Alors que Donald Trump et Vladimir Poutine ont surpris en relançant des discussions de paix en Alaska, l’Europe tente de reprendre la main. À Paris, Emmanuel Macron a réuni plus de 30 dirigeants pour esquisser une architecture sécuritaire en cas de cessez-le-feu en Ukraine. Une manœuvre destinée à rassurer Kyiv, tout en envoyant un message clair à Washington : les Européens entendent être plus que des spectateurs dans l’après-guerre.
Une réunion pour “consolider” la paix
La rencontre de Paris, à laquelle participaient Volodymyr Zelensky et plusieurs chefs d’État européens (souvent en ligne), vise à structurer ce que l’on appelle déjà une « coalition de rassurance ». Il ne s’agit pas d’intervenir militairement, mais de poser les bases d’un engagement sécuritaire crédible en cas de cessez-le-feu. Un signal politique autant qu’un geste stratégique, au moment où Trump s’emploie à négocier une paix qui pourrait imposer à l’Ukraine des concessions territoriales.

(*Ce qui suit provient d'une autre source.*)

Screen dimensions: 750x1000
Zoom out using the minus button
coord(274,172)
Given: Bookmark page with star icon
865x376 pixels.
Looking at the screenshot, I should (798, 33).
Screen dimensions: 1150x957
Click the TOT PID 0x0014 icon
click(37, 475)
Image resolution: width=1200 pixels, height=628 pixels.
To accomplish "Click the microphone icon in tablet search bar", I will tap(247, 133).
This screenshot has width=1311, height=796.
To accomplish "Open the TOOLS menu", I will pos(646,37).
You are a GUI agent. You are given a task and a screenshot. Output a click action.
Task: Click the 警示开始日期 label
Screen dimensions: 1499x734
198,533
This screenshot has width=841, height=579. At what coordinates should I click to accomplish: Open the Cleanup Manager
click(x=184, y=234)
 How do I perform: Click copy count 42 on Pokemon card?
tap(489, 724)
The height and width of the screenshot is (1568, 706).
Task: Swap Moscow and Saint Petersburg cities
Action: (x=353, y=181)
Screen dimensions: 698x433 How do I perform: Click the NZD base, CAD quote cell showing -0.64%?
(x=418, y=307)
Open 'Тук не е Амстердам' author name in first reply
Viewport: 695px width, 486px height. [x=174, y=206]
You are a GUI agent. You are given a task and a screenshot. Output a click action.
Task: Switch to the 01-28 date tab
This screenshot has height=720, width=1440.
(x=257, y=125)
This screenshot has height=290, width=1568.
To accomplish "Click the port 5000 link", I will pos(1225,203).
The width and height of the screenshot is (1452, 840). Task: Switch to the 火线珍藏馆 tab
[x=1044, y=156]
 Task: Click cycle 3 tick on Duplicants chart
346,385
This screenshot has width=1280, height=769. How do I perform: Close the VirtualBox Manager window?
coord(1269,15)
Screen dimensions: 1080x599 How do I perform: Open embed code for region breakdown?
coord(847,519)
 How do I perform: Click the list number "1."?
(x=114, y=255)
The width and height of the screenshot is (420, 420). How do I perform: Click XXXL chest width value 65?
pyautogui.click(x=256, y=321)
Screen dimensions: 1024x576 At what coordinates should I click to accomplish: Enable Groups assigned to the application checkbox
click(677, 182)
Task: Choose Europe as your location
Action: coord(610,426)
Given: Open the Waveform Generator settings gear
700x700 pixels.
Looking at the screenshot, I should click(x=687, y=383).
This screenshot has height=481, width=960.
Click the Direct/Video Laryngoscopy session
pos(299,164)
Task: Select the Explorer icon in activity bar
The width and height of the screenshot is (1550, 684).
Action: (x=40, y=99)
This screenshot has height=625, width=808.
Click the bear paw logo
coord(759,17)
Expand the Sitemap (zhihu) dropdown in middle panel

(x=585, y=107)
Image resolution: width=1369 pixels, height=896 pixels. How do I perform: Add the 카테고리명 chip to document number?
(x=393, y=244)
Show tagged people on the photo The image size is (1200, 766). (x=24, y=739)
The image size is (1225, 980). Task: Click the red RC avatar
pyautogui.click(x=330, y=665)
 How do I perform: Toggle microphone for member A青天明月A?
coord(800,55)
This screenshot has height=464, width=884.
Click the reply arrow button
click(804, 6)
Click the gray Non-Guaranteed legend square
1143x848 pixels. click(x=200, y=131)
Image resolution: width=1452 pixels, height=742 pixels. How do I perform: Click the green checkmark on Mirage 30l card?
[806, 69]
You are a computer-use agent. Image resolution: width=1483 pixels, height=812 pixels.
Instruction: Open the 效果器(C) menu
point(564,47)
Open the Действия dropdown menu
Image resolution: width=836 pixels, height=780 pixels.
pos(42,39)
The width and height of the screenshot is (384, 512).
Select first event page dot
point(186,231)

Macron a été explicite : « La sécurité de l’Ukraine, aujourd’hui et demain, est aussi celle de l’Europe ». Pour la première fois depuis le début du conflit, les Européens semblent vouloir assumer un rôle actif dans les garanties post-guerre, avec une vision collective bien que fragile de ce que devrait être la stabilité future de l’Ukraine.
Trois piliers, une ambition : éviter l’abandon
Les diplomates français décrivent une architecture à trois volets :
- Une armée ukrainienne renforcée, d’un million de soldats, équipée notamment en missiles longue portée et défense antiaérienne.
- Une force européenne stationnée à l’ouest du pays, loin des lignes de front, mais suffisante pour dissuader une éventuelle réinvasion.
- Un appui indirect des États-Unis, limité à la fourniture de renseignements, de surveillance et d’aide au commandement.
Ce plan vise à démontrer que la paix négociée par Trump s’il y parvient n’implique pas un désengagement occidental, mais un basculement vers une responsabilité accrue des Européens. La France, le Royaume-Uni et l’Estonie ont publiquement proposé d’envoyer des troupes dans l’Ukraine d’après-guerre, mais la plupart des États, dont l’Allemagne, refusent d’envisager un tel scénario.
Des doutes, peu d’illusions
Malgré la volonté affichée, les divisions sont palpables. Seuls dix dirigeants ont fait le déplacement à Paris. Le chancelier allemand Friedrich Merz était absent. Plusieurs grandes puissances, comme l’Italie ou la Pologne, refusent toute présence militaire au sol. Et à Kyiv, la proposition d’une « force de trébuchement » un contingent symbolique censé déclencher une réaction en cas d’attaque suscite la méfiance.
Côté ukrainien, on reste sceptique : « Je ne me souviens d’aucune discussion où quelqu’un croirait que les Européens enverraient leurs armées se battre pour l’Ukraine », note Maksym Skrypchenko, président du Transatlantic Dialogue Center.
Une réponse diplomatique au sommet de l’Alaska
Cette initiative européenne intervient en réaction directe à la rencontre Trump–Poutine en Alaska. Loin de tout encadrement multilatéral, cet échange a abouti à une proposition russe d’accord de paix incluant des cessions de territoires ukrainiens à Moscou que Trump semble considérer sérieusement. Un tournant jugé dangereux par Paris et ses partenaires.
Dans l’urgence, Macron, Zelensky et d’autres dirigeants se sont précipités à Washington pour convaincre Trump de ne pas acter seul une paix imposée. La réunion de Paris est la suite de cette mobilisation.
Ce que veulent les Européens : peser sans s’exposer
À travers cette « force de rassurance », l’Europe souhaite s’inviter dans les négociations sans provoquer Moscou, ni dépendre exclusivement de l’orientation américaine. Mais la marge est étroite. Tout dépendra d’un éventuel accord de cessez-le-feu… que Moscou rejette pour l’instant.
Les Européens savent que l’essentiel se joue ailleurs. « Si les Américains ne sont pas capables de forcer la Russie à accepter des garanties, alors tout cela n’est qu’une perte de temps », résume Skrypchenko.
Macron tente de rallier une Europe qui doute, face à une Amérique imprévisible et une Russie toujours offensive. La paix, si elle arrive, risque d’être fragile. Mais l’Europe veut prouver qu’elle peut, cette fois, contribuer à la préserver.